* _SUPPLIED MATERIAL_
++++++++++

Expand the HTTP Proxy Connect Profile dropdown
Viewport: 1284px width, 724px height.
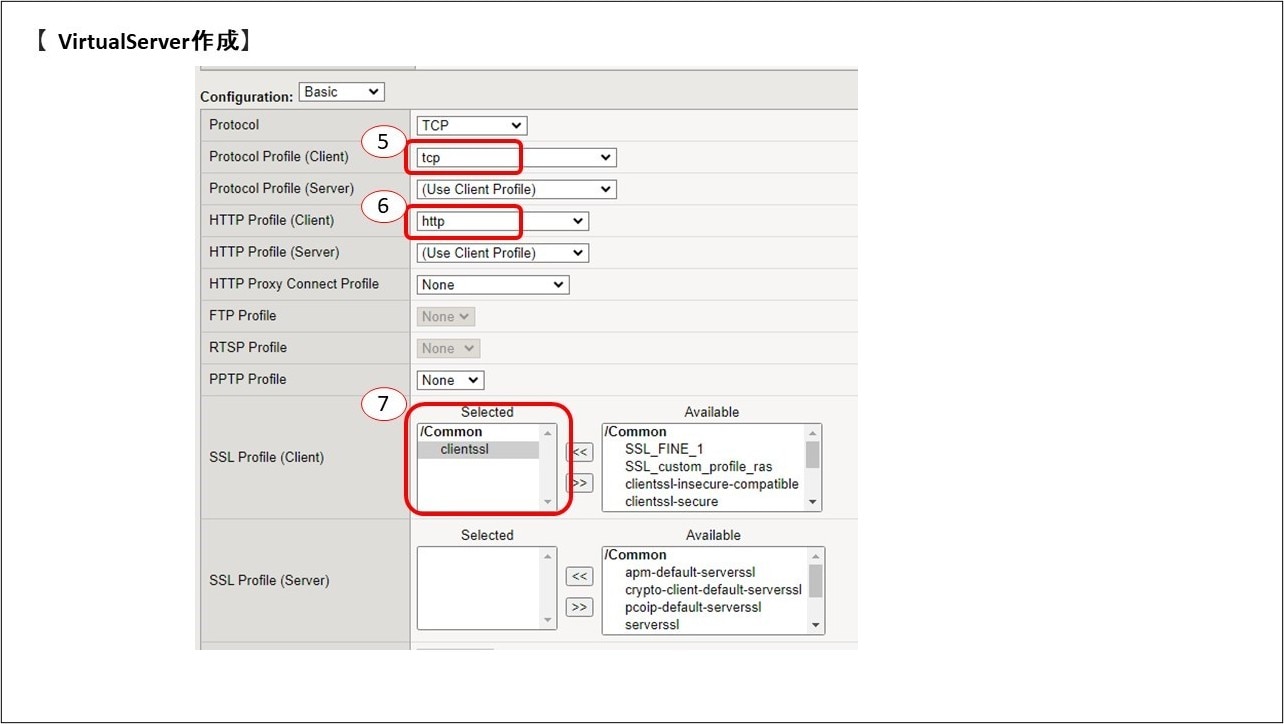click(493, 285)
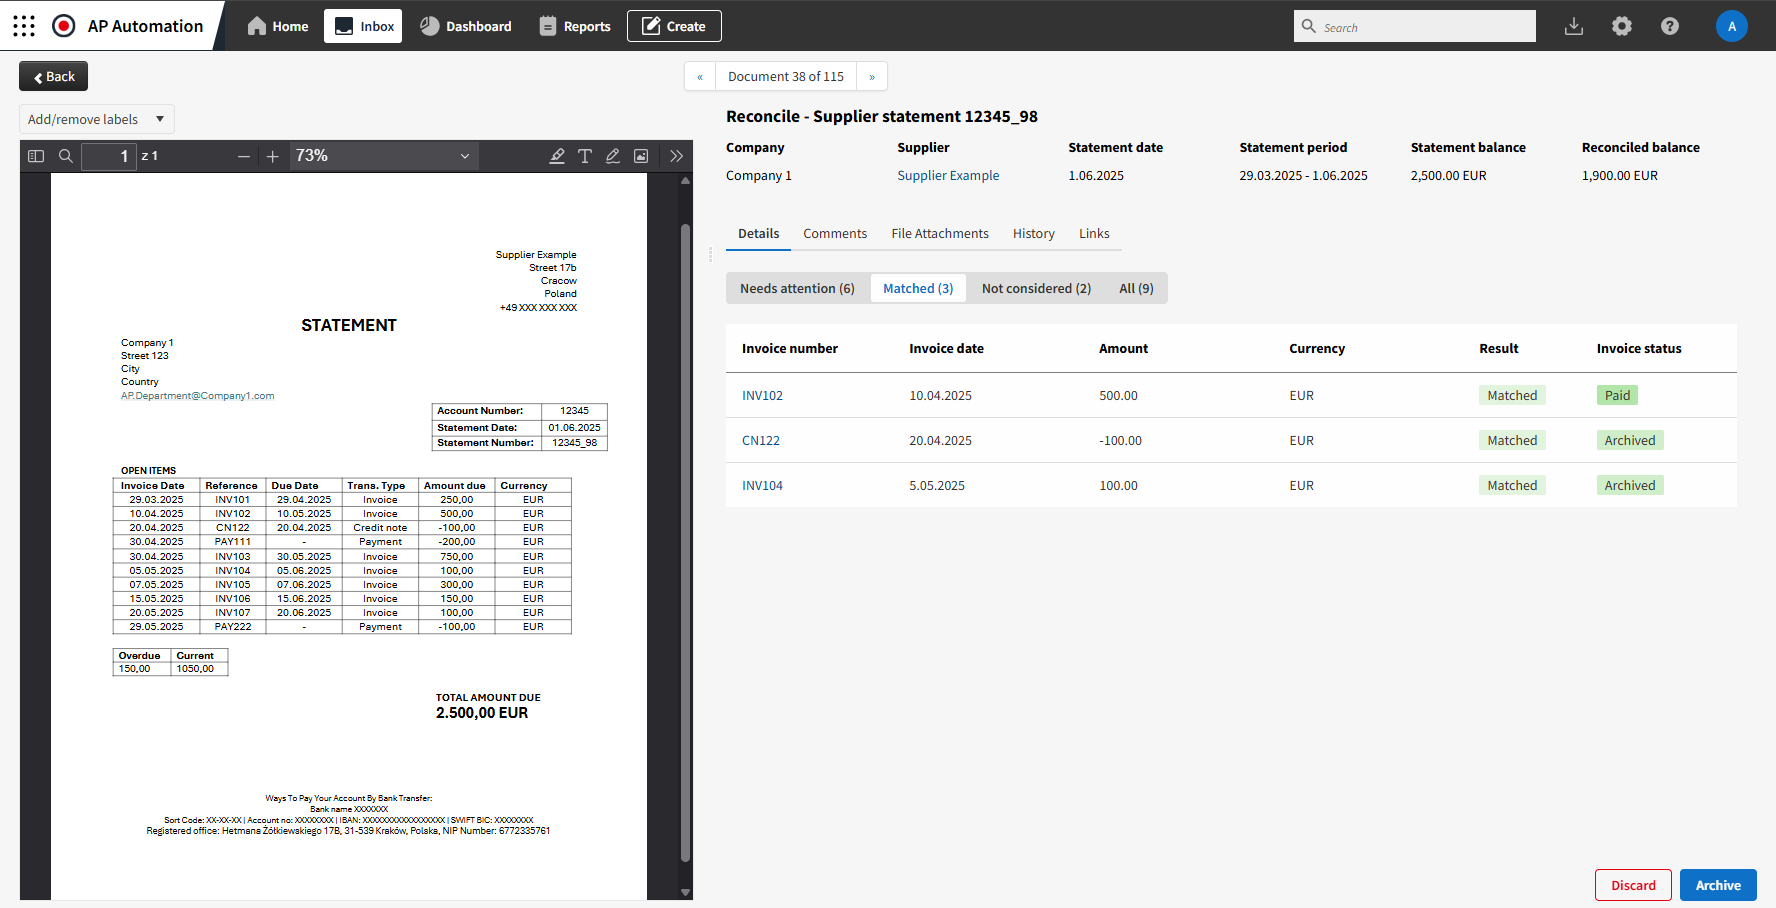Open the INV102 invoice link
The width and height of the screenshot is (1776, 908).
click(762, 396)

++++++++++

* _DIRECTIONS_
Reproduce each entry word for word and cut the images.

* _SOLUTION_
Expand the HTTP Proxy Connect Profile dropdown
Viewport: 1284px width, 724px height.
click(493, 285)
Open the INV102 invoice link
The width and height of the screenshot is (1776, 908).
click(762, 396)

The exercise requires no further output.